To do » The data should be restated word for word, in full.

[Items from a dataset]

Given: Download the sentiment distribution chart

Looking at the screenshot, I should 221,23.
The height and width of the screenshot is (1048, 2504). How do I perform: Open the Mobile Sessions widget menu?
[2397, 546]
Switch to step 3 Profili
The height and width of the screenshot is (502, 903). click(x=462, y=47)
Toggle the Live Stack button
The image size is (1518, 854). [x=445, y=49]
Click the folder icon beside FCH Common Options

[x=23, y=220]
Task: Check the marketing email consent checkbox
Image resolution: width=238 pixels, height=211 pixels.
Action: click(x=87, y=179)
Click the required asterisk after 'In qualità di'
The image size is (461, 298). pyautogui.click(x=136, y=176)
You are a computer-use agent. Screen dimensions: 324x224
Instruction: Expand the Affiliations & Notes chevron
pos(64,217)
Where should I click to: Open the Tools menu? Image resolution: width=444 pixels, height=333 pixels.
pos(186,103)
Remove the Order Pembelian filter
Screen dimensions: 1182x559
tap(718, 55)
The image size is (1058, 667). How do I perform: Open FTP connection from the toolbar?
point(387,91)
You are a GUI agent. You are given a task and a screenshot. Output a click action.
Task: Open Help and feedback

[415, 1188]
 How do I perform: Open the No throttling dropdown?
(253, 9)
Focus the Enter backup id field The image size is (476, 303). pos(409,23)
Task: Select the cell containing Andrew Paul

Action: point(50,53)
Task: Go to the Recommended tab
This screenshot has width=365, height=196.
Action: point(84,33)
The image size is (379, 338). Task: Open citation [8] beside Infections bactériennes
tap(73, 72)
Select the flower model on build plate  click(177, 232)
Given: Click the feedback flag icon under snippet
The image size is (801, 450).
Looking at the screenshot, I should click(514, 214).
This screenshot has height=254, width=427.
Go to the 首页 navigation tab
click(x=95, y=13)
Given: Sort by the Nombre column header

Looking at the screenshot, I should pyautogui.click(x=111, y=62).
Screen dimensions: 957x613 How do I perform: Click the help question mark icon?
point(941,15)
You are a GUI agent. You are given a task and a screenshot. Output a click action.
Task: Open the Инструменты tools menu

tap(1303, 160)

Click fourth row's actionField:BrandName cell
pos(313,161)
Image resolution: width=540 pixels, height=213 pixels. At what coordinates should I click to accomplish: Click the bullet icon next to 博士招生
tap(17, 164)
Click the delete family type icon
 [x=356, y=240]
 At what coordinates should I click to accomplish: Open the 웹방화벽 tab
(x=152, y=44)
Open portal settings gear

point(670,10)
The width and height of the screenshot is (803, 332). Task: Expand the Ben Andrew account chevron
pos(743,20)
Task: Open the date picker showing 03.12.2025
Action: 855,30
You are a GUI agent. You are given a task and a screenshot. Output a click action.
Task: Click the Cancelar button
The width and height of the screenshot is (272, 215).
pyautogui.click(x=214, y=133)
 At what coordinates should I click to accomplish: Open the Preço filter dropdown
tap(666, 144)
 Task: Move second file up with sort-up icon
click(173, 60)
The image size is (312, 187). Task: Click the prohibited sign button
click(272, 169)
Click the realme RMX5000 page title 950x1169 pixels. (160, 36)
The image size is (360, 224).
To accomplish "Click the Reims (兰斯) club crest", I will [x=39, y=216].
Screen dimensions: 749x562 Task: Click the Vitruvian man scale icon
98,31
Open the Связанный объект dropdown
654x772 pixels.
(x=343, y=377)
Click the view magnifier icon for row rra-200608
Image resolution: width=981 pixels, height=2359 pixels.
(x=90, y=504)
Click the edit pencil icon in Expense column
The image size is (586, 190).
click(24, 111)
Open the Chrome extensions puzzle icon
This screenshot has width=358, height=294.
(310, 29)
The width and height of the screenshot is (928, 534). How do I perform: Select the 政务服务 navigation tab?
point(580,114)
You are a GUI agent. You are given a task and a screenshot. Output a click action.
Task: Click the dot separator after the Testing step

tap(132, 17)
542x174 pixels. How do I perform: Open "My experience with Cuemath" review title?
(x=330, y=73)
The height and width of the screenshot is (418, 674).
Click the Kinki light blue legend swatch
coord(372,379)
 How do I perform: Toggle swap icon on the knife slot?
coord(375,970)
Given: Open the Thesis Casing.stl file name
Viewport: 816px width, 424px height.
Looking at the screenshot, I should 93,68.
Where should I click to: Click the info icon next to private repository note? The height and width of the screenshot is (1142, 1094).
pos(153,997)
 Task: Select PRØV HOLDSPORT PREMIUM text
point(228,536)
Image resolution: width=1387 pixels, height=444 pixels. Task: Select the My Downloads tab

Task output »
Given: Download the sentiment distribution chart

Looking at the screenshot, I should 221,23.
The height and width of the screenshot is (1048, 2504). How do I perform: Open the Mobile Sessions widget menu?
[2397, 546]
Switch to step 3 Profili
The height and width of the screenshot is (502, 903). click(x=462, y=47)
Toggle the Live Stack button
The image size is (1518, 854). [x=445, y=49]
Click the folder icon beside FCH Common Options

[x=23, y=220]
Task: Check the marketing email consent checkbox
Image resolution: width=238 pixels, height=211 pixels.
Action: click(x=87, y=179)
Click the required asterisk after 'In qualità di'
The image size is (461, 298). pyautogui.click(x=136, y=176)
You are a computer-use agent. Screen dimensions: 324x224
Instruction: Expand the Affiliations & Notes chevron
pos(64,217)
Where should I click to: Open the Tools menu? Image resolution: width=444 pixels, height=333 pixels.
pos(186,103)
Remove the Order Pembelian filter
Screen dimensions: 1182x559
tap(718, 55)
The image size is (1058, 667). How do I perform: Open FTP connection from the toolbar?
point(387,91)
You are a GUI agent. You are given a task and a screenshot. Output a click action.
Task: Open Help and feedback

[415, 1188]
 How do I perform: Open the No throttling dropdown?
(253, 9)
Focus the Enter backup id field The image size is (476, 303). pos(409,23)
Task: Select the cell containing Andrew Paul

Action: point(50,53)
Task: Go to the Recommended tab
This screenshot has width=365, height=196.
Action: point(84,33)
The image size is (379, 338). Task: Open citation [8] beside Infections bactériennes
tap(73, 72)
Select the flower model on build plate  click(177, 232)
Given: Click the feedback flag icon under snippet
The image size is (801, 450).
Looking at the screenshot, I should click(514, 214).
This screenshot has height=254, width=427.
Go to the 首页 navigation tab
click(x=95, y=13)
Given: Sort by the Nombre column header

Looking at the screenshot, I should pyautogui.click(x=111, y=62).
Screen dimensions: 957x613 How do I perform: Click the help question mark icon?
point(941,15)
You are a GUI agent. You are given a task and a screenshot. Output a click action.
Task: Open the Инструменты tools menu

tap(1303, 160)

Click fourth row's actionField:BrandName cell
pos(313,161)
Image resolution: width=540 pixels, height=213 pixels. At what coordinates should I click to accomplish: Click the bullet icon next to 博士招生
tap(17, 164)
Click the delete family type icon
 [x=356, y=240]
 At what coordinates should I click to accomplish: Open the 웹방화벽 tab
(x=152, y=44)
Open portal settings gear

point(670,10)
The width and height of the screenshot is (803, 332). Task: Expand the Ben Andrew account chevron
pos(743,20)
Task: Open the date picker showing 03.12.2025
Action: 855,30
You are a GUI agent. You are given a task and a screenshot. Output a click action.
Task: Click the Cancelar button
The width and height of the screenshot is (272, 215).
pyautogui.click(x=214, y=133)
 At what coordinates should I click to accomplish: Open the Preço filter dropdown
tap(666, 144)
 Task: Move second file up with sort-up icon
click(173, 60)
The image size is (312, 187). Task: Click the prohibited sign button
click(272, 169)
Click the realme RMX5000 page title 950x1169 pixels. (160, 36)
The image size is (360, 224).
To accomplish "Click the Reims (兰斯) club crest", I will [x=39, y=216].
Screen dimensions: 749x562 Task: Click the Vitruvian man scale icon
98,31
Open the Связанный объект dropdown
654x772 pixels.
(x=343, y=377)
Click the view magnifier icon for row rra-200608
Image resolution: width=981 pixels, height=2359 pixels.
(x=90, y=504)
Click the edit pencil icon in Expense column
The image size is (586, 190).
click(24, 111)
Open the Chrome extensions puzzle icon
This screenshot has width=358, height=294.
(310, 29)
The width and height of the screenshot is (928, 534). How do I perform: Select the 政务服务 navigation tab?
point(580,114)
You are a GUI agent. You are given a task and a screenshot. Output a click action.
Task: Click the dot separator after the Testing step

tap(132, 17)
542x174 pixels. How do I perform: Open "My experience with Cuemath" review title?
(x=330, y=73)
The height and width of the screenshot is (418, 674).
Click the Kinki light blue legend swatch
coord(372,379)
 How do I perform: Toggle swap icon on the knife slot?
coord(375,970)
Given: Open the Thesis Casing.stl file name
Viewport: 816px width, 424px height.
Looking at the screenshot, I should 93,68.
Where should I click to: Click the info icon next to private repository note? The height and width of the screenshot is (1142, 1094).
pos(153,997)
 Task: Select PRØV HOLDSPORT PREMIUM text
point(228,536)
Image resolution: width=1387 pixels, height=444 pixels. Task: Select the My Downloads tab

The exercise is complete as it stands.